A diplomacia dos EUA

Após a nomeação de Freitas do Amaral como ministro dos Negócios Estrangeiros, muitos dos analistas mostraram-se preocupados com os seus comentários contra a Guerra no Iraque e a política unilateral de Bush. Teme-se as repercussões de não se assumir uma política externa subserviente aos desígnios do Império, ainda que muitos outros países da UE tenham feito declarações semelhantes. Mas acalmem-se, que Freitas já frisou que «a situação é completamente diferente desde a visita do presidente Bush à Europa”(1). De facto, reina esta fantasia que o segundo mandato de Bush será diferente, mais dialogante e multilateral. Afinal, deram tanto (!) apoio à Ásia após o tsunami; estão a estudar a proposta europeia para negociação com o Irão; fazem uso de pressões diplomáticas, juntamente com a França, frente à Síria. Ainda não invadiram ninguém.
Basta porém ler algo sobre John Bolton, nomeado por Bush para assumir a embaixada dos EUA na ONU (ainda não confirmado pelo Congresso dos EUA) para nos certificarmos que Bush não pretende integrar a comunidade de nações, mas manipulá-la e subjugá-la. Bolton representa uma facção significativa dos EUA que vê na ONU um empecilho e um sorvedor de dinheiro, e é responsável por inúmeros comentários hostis às Nações Unidas: «Quando os EUA lideram, a ONU segue-nos. Quando servir aos nossos interesses, seguiremos a ONU. Quando não servir, não o faremos», ou quando afirmou que o Conselho de Segurança da ONU só precisa de um membro permanente, os EUA, “porque estes são o verdadeiro reflexo da distribuição de poder no mundo”.(2) Bolton apresenta como credenciais diplomáticas opor-se ao Tribunal Criminal Internacional e a negociações com a Correia do Norte, e exigir sanções económicas ao Irão.
Aliás, a administração Bush deu continuidade à sua política de excepção judicial quando no início de Março, numa carta de dois parágrafos de Condoleezza Rice, a secretária de Estado, a Kofi Annan, retirou os EUA de um protocolo opcional da Convenção de Viena de 1969, que estipula que o Tribunal Internacional de Justiça (TIJ), o órgão judicial da ONU em Haia, tem a última palavra em casos onde indivíduos presos no estrangeiro alegam ter-lhes sido negado o acesso aos seus representantes consulares.
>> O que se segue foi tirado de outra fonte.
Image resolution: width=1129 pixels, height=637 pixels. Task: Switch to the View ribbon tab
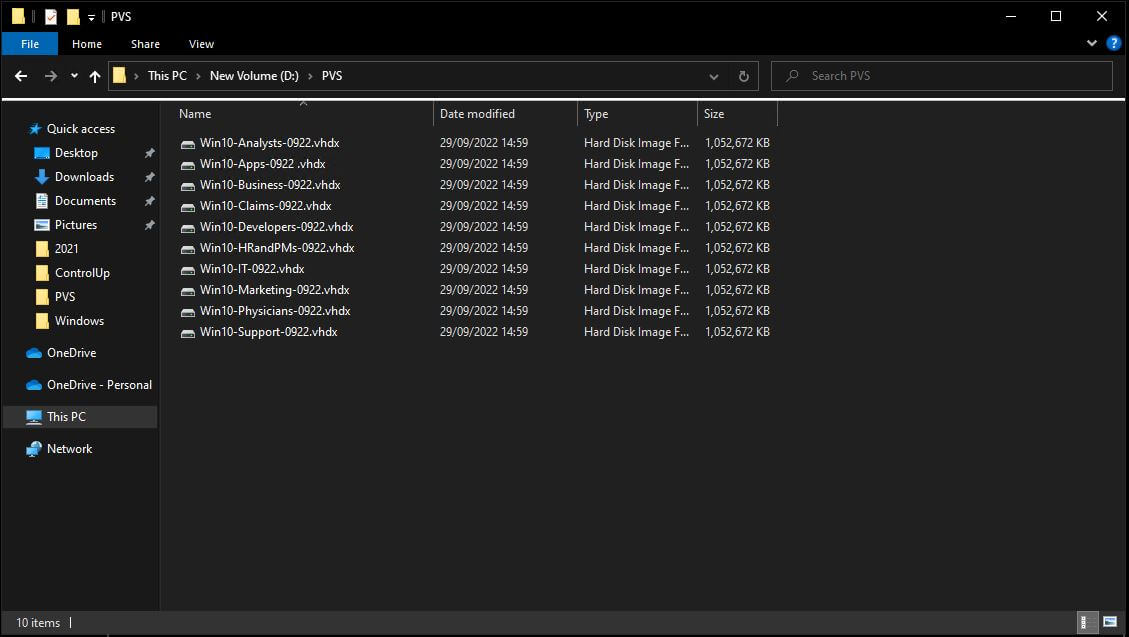(x=201, y=44)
Esta decisão vem no seguimento do caso de Ernesto Medellin, cidadão mexicano condenado à morte no Texas, que pediu recurso ao TIJ. A administração Bush determinou que Medillin e 50 outros mexicanos condenados à morte seriam os últimos a beneficiar deste protocolo. É de assinalar que a meio de Março o Senado mexicano, numa votação de 79 votos a favor e dois contra, aboliu a pena de morte no México.
E que dizer da nomeação de Paul Wolfowitz, outro falcão mor, um dos arquitectos da invasão do Iraque, para o mandado de cinco anos na presidência do Banco Mundial (um cargo que historicamente é apontado pelos EUA)? Com tal nomeação é certo que os interesses financeiro e do capital dos EUA, e as suas ambições imperiais, virão bem à frente da função constitucional do BM em promover o desenvolvimento nos países mais carenciados. Joseph Stiglitz, estado-unidense, prémio Nobel de Economia e ex-presidente do Banco Mundial, numa entrevista recente ao Channel 4(3), alertou que sob a liderança de Wolfowitz «o BM poderá ser de novo uma instituição odiada. Poderá levar a protestos e violência nos países em desenvolvimento». Stiglitz descreve a nomeação de Wolfowitz como «ou um acto de provocação ou um acto tão insensível por forma a ser lido como provocação». Acrescentou que o BM se tornará «um instrumento explícito da política externa dos EUA. Presumivelmente irá liderar a reconstrução do Iraque, por exemplo, o que prejudicará o seu papel enquanto órgão multilateral». E sobre as capacidades de Wolfowitz afirmou que «não tem treino ou experiência no desenvolvimento económico ou mercados financeiros». Estas afirmações contrastam com o editorial de José Manuel Fernandes(4) que parece uma caixa de ressonância da máquina de propaganda norte-americana.
Importa também entender que os ditos «esforços diplomáticos» dos EUA em prol da democracia e segurança não são mais do que um pretexto para a mudança de regime em países que se organizam na sua resistência ao imperialismo. Como haveria a Correia do Norte de negociar com os EUA enquanto estes mantêm como objectivo estratégico o derrube do seu regime? Porque haveria de aceitar o Irão suspender o seu programa energético nuclear e eventualmente um programa de armamento nuclear, quando os próprios EUA desenvolvem novas armas nucleares, proibidas pelo Tratado de Não-Proliferação?

(1) Público, 17 Mar 2005, P.14
(2) Sonni Efron, Los Angeles Times, 8 Mar, 2005,
(3) Telegraph/UK, 20 Março 2005. Durante a presidência de Stiglitz no BM, este recuperou alguma credibilidade no países em desenvolvimento, enquanto verdadeiro promotor de desenvolvimento, em contraste com o FMI. Veja-se o seu livro Globalization and its Discontents (2002) que, embora sempre num contexto capitalista, faz uma crítica do modelo neoliberal e dos programas de reajustamento estrutural e aponta algumas medidas de reforma do BM por forma a torná-lo um motor de desenvolvimento e solidariedade.